#### [Given exercise]
Reproduce the data from its first line through the line containing "coord(765,35)", leaving the pictures out of your copy.
=======
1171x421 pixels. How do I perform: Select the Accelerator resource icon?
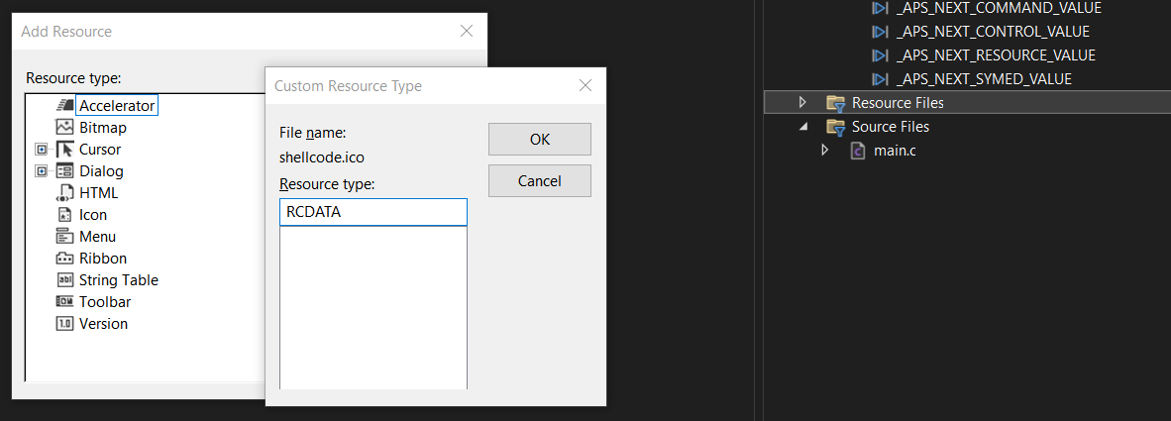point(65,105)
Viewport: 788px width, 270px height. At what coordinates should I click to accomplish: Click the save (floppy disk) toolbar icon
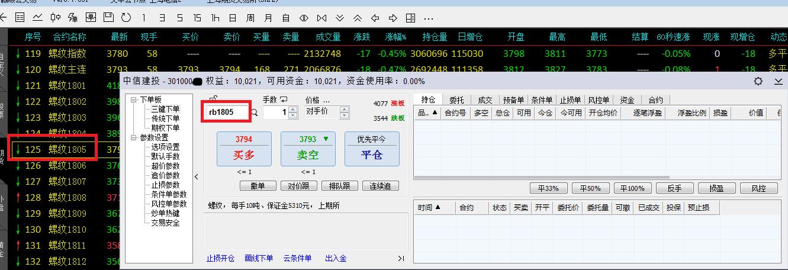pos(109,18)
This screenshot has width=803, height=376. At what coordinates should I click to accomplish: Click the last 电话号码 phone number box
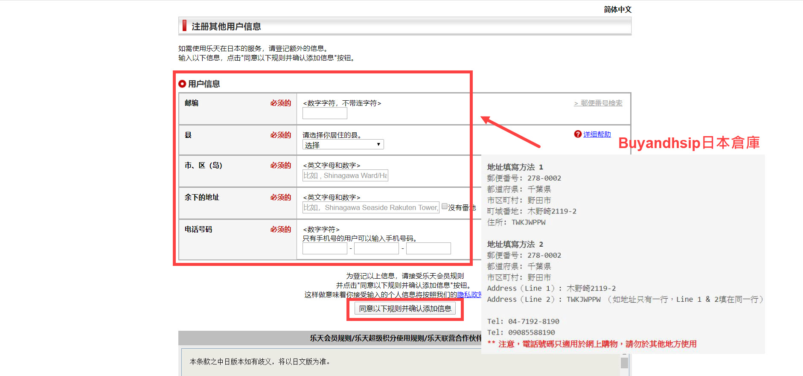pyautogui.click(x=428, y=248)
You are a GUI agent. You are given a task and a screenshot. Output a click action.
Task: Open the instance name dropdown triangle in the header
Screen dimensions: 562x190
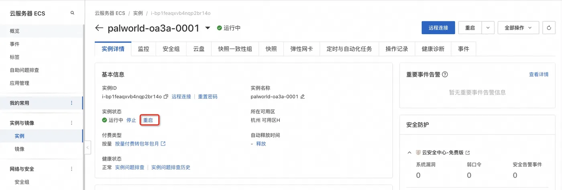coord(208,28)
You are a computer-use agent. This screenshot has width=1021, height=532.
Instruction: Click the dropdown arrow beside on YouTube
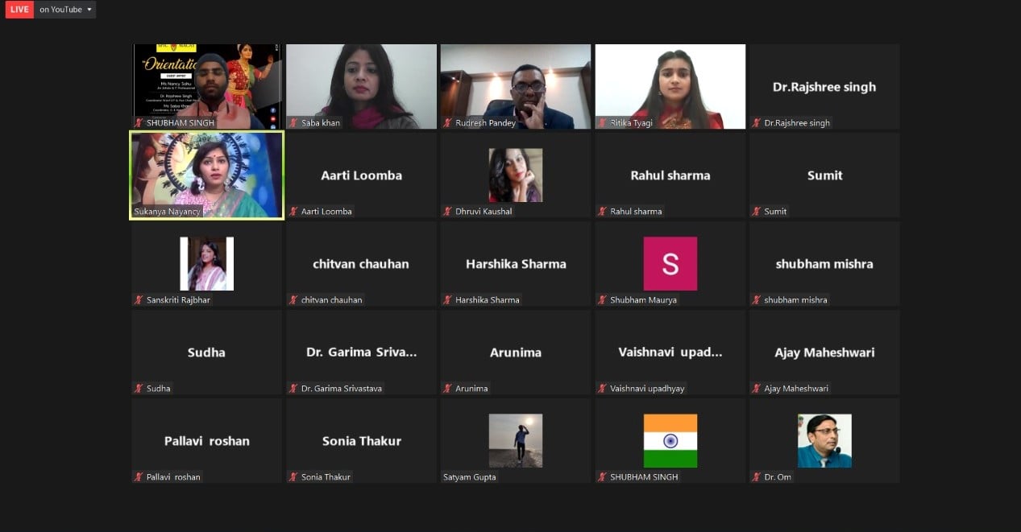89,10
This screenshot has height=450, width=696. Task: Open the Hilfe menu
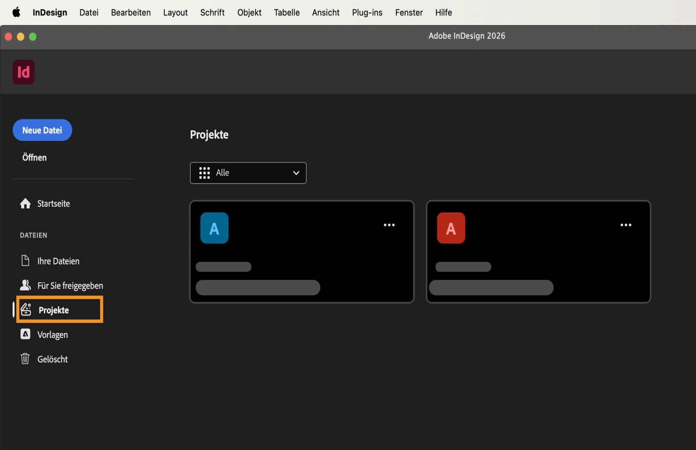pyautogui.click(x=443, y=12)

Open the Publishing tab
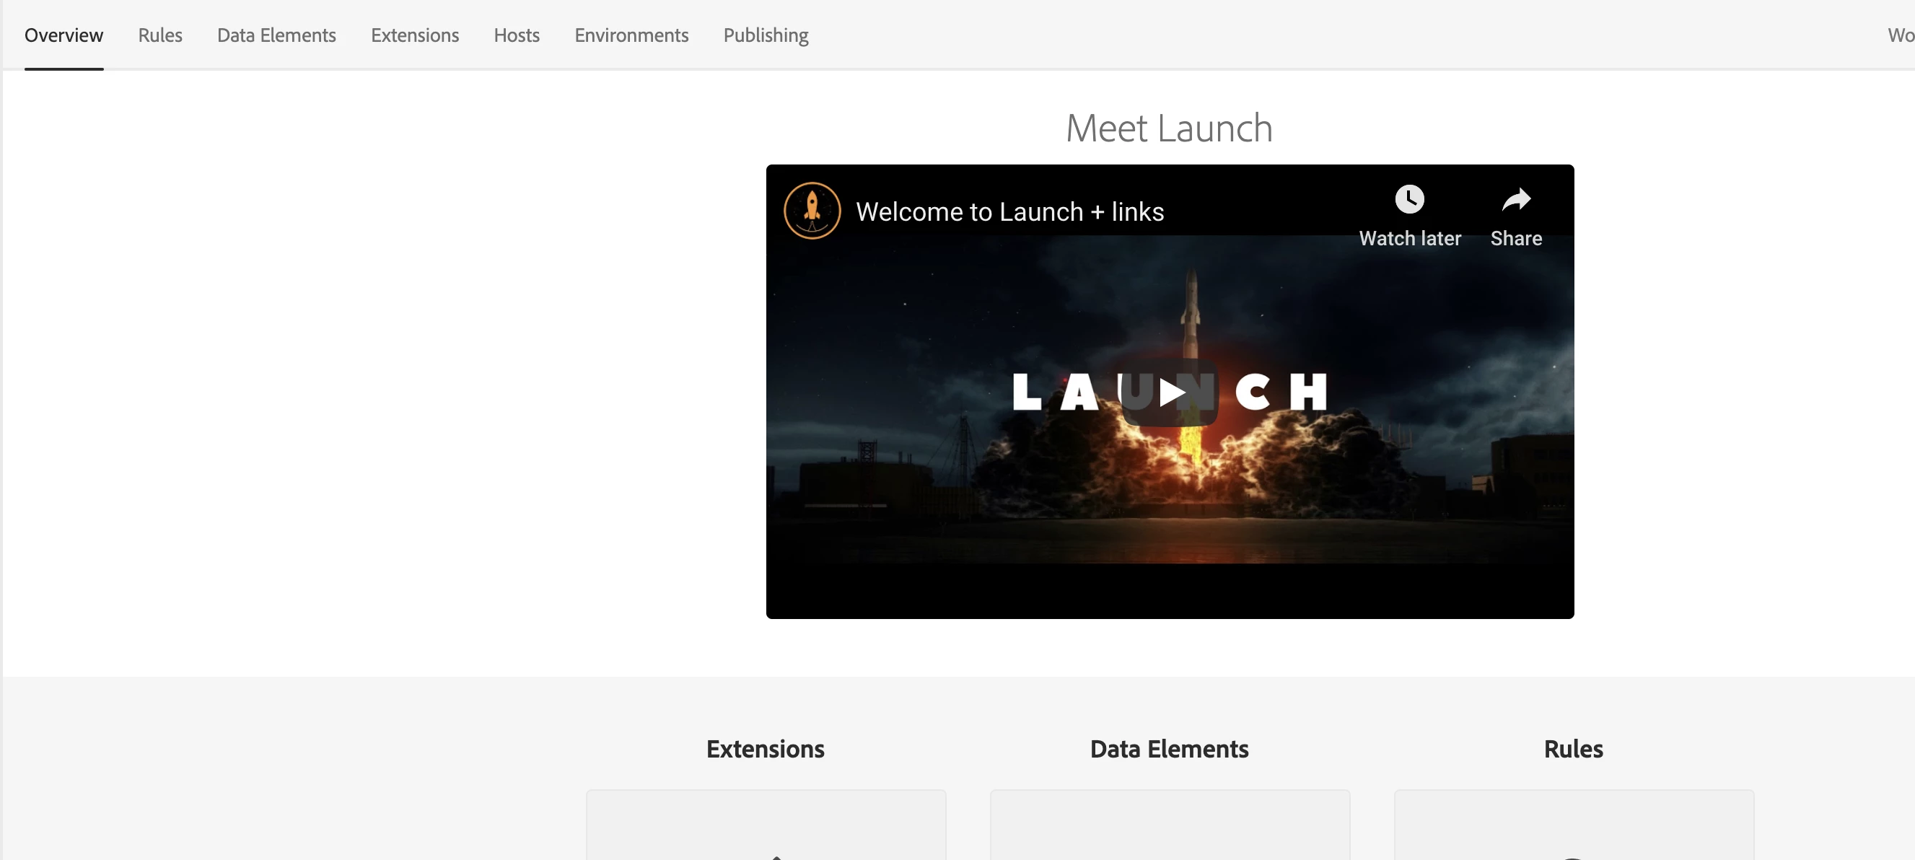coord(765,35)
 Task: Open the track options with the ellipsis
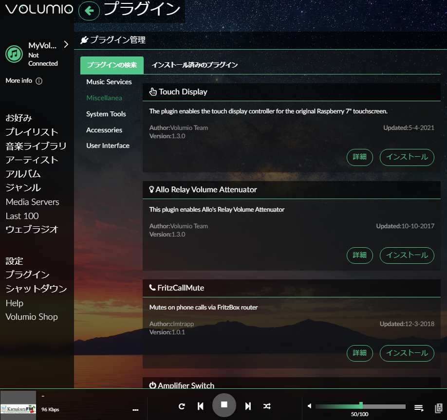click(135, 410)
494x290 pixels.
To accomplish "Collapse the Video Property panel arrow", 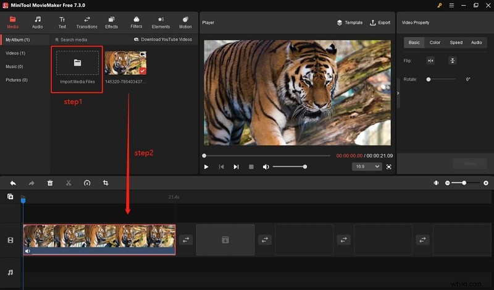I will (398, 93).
=======
#### [Output for this exercise]
1171x421 pixels. How do I perform: Select the Accelerator resource icon?
point(65,105)
Viewport: 788px width, 270px height. At what coordinates should I click to accomplish: Click the save (floppy disk) toolbar icon
pos(109,18)
This screenshot has width=803, height=376. At what coordinates should I click to accomplish: Click the last 电话号码 phone number box
pyautogui.click(x=428, y=248)
You are a GUI agent. You are given a task and a screenshot. Output a click action.
Task: Open the instance name dropdown triangle in the header
Screen dimensions: 562x190
coord(208,28)
You are a computer-use agent. This screenshot has width=1021, height=532.
Instruction: Click the dropdown arrow beside on YouTube
89,10
This screenshot has height=450, width=696. Task: Open the Hilfe menu
pyautogui.click(x=443, y=12)

Open the Publishing tab
coord(765,35)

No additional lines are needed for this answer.